1393
A FINE PAIR OF IMPERIAL WHITE JADE BOWLS AND COVERS
A FINE PAIR OF IMPERIAL WHITE JADE BOWLS AND COVERS

細節
A FINE PAIR OF IMPERIAL WHITE JADE BOWLS AND COVERS
JIAQING INCISED AND GILT SIX-CHARACTER MARKS AND OF THE PERIOD (1796-1820)

Each bowl formed with flaring sides, supported on a ring foot surrounding the incised reign mark, the domed covers with counter-sunk knops, the bowls undecorated to accentuate the translucency and flawlessness of the even white stone
4 7/8 in. (12.4 cm.) diam., stands (2)
來源
Sotheby's Hong Kong, 22 May 1984, lot 218
出版
Robert Kleiner, Chinese Jades from the Collection of Alan and Simone Hartman, Hong Kong, 1996, no. 90
展覽
Christie's New York, 13-26 March 2001
Museum of Fine Arts, Boston, August 2003 - December 2004

拍品專文

The brilliant white colour, flawless stone and exceptional translucency all represent the qualities sought after by the palace lapidaries to produce Imperial vessels of understated elegance. These qualities are found on the present pair of bowls and have been enhanced by their thinly carved walls, lack of surface decoration and the simplicity of form.

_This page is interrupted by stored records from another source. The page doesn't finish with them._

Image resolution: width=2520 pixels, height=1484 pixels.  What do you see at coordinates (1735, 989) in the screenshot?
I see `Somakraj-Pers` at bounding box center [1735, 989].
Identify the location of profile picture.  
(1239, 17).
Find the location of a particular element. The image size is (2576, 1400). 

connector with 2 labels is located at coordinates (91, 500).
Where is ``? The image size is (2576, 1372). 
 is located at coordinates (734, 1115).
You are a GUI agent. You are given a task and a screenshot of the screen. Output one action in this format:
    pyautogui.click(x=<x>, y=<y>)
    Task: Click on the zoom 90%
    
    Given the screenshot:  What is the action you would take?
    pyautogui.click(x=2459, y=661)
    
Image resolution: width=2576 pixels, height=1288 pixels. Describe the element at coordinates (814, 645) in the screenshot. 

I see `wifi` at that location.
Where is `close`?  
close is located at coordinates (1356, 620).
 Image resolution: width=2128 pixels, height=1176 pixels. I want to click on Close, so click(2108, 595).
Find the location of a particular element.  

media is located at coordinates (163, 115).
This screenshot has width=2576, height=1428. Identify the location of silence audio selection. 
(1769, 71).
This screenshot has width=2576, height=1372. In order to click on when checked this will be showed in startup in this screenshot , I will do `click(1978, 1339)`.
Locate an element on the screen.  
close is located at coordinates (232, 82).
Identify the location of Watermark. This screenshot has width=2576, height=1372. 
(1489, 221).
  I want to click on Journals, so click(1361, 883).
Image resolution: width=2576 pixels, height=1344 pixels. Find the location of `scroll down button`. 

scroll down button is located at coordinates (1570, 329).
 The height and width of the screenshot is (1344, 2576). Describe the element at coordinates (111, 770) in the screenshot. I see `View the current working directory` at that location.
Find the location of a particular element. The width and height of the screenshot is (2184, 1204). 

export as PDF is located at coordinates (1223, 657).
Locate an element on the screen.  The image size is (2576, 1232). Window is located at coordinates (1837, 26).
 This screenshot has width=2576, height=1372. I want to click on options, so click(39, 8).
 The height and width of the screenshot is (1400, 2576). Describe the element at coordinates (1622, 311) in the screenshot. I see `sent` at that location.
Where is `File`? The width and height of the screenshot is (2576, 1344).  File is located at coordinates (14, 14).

These bowls follow the classic shape of their porcelain counterparts, which was an ideal form that complemented the purity of the white jade. The reign marks on the base are cut in typical Palace Workshop style and are identical to that on the base of a saucer included in the Oriental Ceramic Society exhibition, Chinese Jade Throughout the Ages, Victoria and Albert Museum, London, 1975, no. 437; and to another saucer of identical shape and size, sold in these Rooms, 300 Years of Jade, 30 October 2000, lot 654. The pair of bowls and two saucers might well have been part of a set. The imperial connections with this shape of bowl are also apparent in a jadeite bowl, from the same period and with a similar reign mark, with an additional inscription, Xianfeng yuyong, illustrated by Roger Keverne (ed.), Jade, London, 1991, p. 182, fig. 137.

Compare with other examples of white jade bowls, similarly undecorated to show off the quality of the stone: an 18th-century pair with covers, exhibited by S. Bernstein & Co. Oriental Art, Chinese Jade From Distant Centuries, San Francisco, 1992, Catalogue no. 39; and another pair without covers, sold in these Rooms, 300 Years of Jade, 30 October 2000, lot 651, where the shape is compared with that of an Imperial yellow porcelain bowl from the Qianlong period.